#### [Texte à analyser]
Publié le 15 Juillet 2012, 13:11pm

Catégories : #ROMANS

Un bijou de techno-thriller, où biologie, nanotechnologie et informatique se mêlent pour l’horreur et le pire.

Michael Crichton aime bien les virus. C’est en 1969 qu’il a publié La Variété Andromède (histoire d’un virus mortel venu de l’espace), premier best-seller d’une longue série comportant, entre autres, Sphère, Jurassic Park, Harcèlement, Le Monde perdu et Prisonniers du temps... La Proie revient sur ce filon romanesque, sur ces premières amours d’auteur, à partir d’un scénario très, très original. Car cette fois-ci le virus n’est pas (qu’) organique, il est le fruit de l’inventivité scientifique humaine ayant mis au point dans un laboratoire du Nevada des nanoparticules douées de la faculté prédatrice, et dont "la proie" n’est autre que l’humanité elle-même.

Si on est d’abord un peu sceptique devant l’objet livresque, une première de couverture au papier gaufré tout en relief avec d’indigestes couleurs, très french touch hulkienne (on préfère de loin la couverture de Harper Collins plus sobre), il suffit de lire les 50 premières pages pour se trouver pris au piège d’un suspense orchestré de main de maître. Le héros, Jack Forman, est un chercheur en informatique au chômage, qui passe son temps à couver ses trois gamins et à soupçonner sa femme, Julia, d’avoir une relation avec un autre homme. Mais peu à peu ce sont les activités de Julia chez Xymos, une société high tech fer de lance de la Silicon Valley, qui prennent le devant de la scène. Pour laisser bientôt place au vrai personnage central du roman : un essaim de nanoparticules, soit des robots infiniment petits mis au service de la recherche militaire par Xymos au gré d’un logiciel prédateur-proie (Predprey) que Forman a conçu quelques années au préalable.

#### [Jeu de données]
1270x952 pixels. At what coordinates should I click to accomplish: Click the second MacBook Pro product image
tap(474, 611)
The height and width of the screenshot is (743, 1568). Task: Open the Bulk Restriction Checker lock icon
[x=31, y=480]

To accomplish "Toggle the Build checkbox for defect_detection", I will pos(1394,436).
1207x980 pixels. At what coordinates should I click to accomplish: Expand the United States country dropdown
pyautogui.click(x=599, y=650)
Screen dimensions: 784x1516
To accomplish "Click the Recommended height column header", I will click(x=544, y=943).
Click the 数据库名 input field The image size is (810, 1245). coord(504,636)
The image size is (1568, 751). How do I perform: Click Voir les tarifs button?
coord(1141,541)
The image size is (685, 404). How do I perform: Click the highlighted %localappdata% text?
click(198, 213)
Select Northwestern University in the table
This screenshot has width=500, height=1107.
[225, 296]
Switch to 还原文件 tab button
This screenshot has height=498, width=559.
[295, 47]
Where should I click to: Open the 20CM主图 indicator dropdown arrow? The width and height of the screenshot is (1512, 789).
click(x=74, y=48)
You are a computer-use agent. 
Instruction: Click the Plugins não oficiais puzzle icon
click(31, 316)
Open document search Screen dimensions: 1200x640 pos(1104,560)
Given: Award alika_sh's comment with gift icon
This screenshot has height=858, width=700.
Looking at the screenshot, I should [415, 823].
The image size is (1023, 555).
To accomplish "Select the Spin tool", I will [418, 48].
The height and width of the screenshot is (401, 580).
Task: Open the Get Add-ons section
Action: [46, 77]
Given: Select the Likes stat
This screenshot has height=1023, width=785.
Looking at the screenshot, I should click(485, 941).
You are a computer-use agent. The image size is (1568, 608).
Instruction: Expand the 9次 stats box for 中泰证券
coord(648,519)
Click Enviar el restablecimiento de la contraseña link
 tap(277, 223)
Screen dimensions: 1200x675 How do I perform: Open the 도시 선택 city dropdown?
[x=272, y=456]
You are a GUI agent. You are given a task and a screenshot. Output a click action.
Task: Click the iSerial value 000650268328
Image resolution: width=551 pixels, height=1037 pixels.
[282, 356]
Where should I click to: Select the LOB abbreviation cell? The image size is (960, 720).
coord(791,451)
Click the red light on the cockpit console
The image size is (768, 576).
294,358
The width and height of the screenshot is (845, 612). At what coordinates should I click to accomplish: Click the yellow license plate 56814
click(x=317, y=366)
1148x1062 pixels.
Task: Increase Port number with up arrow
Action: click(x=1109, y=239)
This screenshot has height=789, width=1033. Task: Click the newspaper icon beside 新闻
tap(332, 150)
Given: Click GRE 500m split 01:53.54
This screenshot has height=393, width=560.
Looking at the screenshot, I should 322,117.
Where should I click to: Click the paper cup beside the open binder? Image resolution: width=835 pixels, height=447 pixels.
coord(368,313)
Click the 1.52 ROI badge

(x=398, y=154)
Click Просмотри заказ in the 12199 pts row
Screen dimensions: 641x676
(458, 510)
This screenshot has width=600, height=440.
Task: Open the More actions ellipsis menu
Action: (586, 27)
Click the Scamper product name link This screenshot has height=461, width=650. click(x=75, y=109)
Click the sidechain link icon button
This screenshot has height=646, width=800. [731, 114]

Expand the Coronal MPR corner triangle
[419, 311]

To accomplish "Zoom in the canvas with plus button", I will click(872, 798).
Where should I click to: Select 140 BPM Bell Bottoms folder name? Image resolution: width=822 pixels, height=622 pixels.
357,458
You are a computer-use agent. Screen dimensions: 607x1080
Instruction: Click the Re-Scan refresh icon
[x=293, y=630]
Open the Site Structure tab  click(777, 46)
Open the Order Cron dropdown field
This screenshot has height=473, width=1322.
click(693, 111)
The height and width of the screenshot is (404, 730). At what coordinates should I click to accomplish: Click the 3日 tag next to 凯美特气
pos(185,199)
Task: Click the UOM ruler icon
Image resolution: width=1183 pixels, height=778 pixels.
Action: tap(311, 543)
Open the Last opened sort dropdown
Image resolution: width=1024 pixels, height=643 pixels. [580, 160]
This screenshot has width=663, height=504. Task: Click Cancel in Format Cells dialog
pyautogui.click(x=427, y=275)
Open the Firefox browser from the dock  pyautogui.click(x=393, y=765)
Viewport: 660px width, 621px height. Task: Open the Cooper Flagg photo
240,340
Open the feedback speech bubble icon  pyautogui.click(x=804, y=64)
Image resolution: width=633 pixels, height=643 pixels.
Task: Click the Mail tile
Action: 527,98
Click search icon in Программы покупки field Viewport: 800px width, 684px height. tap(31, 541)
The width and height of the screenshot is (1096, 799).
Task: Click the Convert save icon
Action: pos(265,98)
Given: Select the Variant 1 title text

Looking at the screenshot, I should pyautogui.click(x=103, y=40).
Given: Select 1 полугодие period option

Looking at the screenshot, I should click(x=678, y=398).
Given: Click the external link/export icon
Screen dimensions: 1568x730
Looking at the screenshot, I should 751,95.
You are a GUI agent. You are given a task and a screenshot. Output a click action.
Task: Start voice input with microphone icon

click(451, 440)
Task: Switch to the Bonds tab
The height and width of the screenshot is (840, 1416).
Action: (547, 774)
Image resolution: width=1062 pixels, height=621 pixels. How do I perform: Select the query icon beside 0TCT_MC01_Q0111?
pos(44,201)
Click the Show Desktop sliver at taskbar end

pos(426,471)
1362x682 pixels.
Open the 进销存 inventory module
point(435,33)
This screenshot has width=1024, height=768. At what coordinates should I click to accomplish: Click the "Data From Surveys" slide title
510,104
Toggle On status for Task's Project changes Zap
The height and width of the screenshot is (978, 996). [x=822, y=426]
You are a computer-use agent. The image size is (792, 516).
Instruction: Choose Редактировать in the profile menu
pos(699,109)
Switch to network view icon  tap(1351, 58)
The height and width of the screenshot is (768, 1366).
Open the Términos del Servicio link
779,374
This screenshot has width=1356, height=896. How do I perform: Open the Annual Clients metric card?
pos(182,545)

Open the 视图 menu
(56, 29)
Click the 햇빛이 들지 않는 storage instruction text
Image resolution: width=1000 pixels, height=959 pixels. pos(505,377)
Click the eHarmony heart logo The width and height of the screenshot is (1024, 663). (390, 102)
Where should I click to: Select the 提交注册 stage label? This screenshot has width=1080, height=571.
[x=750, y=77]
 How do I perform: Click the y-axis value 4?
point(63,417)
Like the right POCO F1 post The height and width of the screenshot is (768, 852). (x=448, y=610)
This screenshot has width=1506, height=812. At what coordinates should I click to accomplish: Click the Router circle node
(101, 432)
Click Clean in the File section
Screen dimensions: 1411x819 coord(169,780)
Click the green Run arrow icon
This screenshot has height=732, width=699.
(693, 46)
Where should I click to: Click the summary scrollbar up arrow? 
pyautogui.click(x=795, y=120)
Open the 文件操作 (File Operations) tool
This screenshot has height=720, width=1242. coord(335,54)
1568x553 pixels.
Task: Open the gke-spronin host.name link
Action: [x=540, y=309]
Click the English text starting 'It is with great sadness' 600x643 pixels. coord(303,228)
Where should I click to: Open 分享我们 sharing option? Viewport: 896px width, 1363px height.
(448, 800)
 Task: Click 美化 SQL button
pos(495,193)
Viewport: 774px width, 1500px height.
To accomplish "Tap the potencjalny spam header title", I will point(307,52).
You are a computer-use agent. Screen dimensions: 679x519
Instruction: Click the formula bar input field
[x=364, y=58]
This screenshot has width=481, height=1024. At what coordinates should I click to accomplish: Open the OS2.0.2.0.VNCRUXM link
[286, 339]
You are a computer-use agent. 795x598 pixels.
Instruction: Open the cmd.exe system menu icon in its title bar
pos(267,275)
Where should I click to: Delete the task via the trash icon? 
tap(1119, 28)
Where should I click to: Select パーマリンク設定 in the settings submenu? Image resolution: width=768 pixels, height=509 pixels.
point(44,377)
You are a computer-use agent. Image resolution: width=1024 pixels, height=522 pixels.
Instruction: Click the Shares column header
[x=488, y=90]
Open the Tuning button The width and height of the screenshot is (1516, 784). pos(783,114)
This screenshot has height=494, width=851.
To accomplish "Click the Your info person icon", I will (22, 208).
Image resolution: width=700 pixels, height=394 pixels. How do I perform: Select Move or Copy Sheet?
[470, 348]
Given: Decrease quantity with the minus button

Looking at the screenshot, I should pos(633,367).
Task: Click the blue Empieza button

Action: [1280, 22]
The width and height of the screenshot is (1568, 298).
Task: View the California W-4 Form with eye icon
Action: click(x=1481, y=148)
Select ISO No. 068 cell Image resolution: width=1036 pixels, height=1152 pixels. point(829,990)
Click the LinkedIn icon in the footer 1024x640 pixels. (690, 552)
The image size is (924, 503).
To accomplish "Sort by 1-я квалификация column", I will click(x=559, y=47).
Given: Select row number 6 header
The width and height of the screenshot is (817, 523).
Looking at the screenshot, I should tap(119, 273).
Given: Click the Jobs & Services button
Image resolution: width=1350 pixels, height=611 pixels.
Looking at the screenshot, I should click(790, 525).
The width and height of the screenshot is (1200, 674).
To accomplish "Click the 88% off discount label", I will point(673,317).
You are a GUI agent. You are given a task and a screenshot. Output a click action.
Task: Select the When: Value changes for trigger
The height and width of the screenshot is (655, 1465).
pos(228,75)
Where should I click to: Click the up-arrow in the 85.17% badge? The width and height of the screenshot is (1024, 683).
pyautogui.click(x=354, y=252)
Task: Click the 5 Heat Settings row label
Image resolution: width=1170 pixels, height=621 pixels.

#### [Consignes]
1) Répondez aux questions suivantes à partir du texte à analyser.
(a) En quelle année Michael Crichton a-t-il publié La Variété Andromède ?
(b) Combien d'enfants Jack Forman a-t-il ?
(c) Quel nom porte le logiciel prédateur-proie conçu par Forman ?
2) Relevez tous les titres d'ouvrages de Michael Crichton mentionnés dans le texte à analyser.
3) Recopiez mot pour mot le passage du texte à analyser compris entre « Michael Crichton aime » et « que l’humanité elle-même. », bornes incluses.

#### [Réponses rédigées]
1)
(a) En 1969.
(b) Trois.
(c) Predprey.

2)
La Variété Andromède
Sphère
Jurassic Park
Harcèlement
Le Monde perdu
Prisonniers du temps
La Proie

3)
Michael Crichton aime bien les virus. C’est en 1969 qu’il a publié La Variété Andromède (histoire d’un virus mortel venu de l’espace), premier best-seller d’une longue série comportant, entre autres, Sphère, Jurassic Park, Harcèlement, Le Monde perdu et Prisonniers du temps... La Proie revient sur ce filon romanesque, sur ces premières amours d’auteur, à partir d’un scénario très, très original. Car cette fois-ci le virus n’est pas (qu’) organique, il est le fruit de l’inventivité scientifique humaine ayant mis au point dans un laboratoire du Nevada des nanoparticules douées de la faculté prédatrice, et dont "la proie" n’est autre que l’humanité elle-même.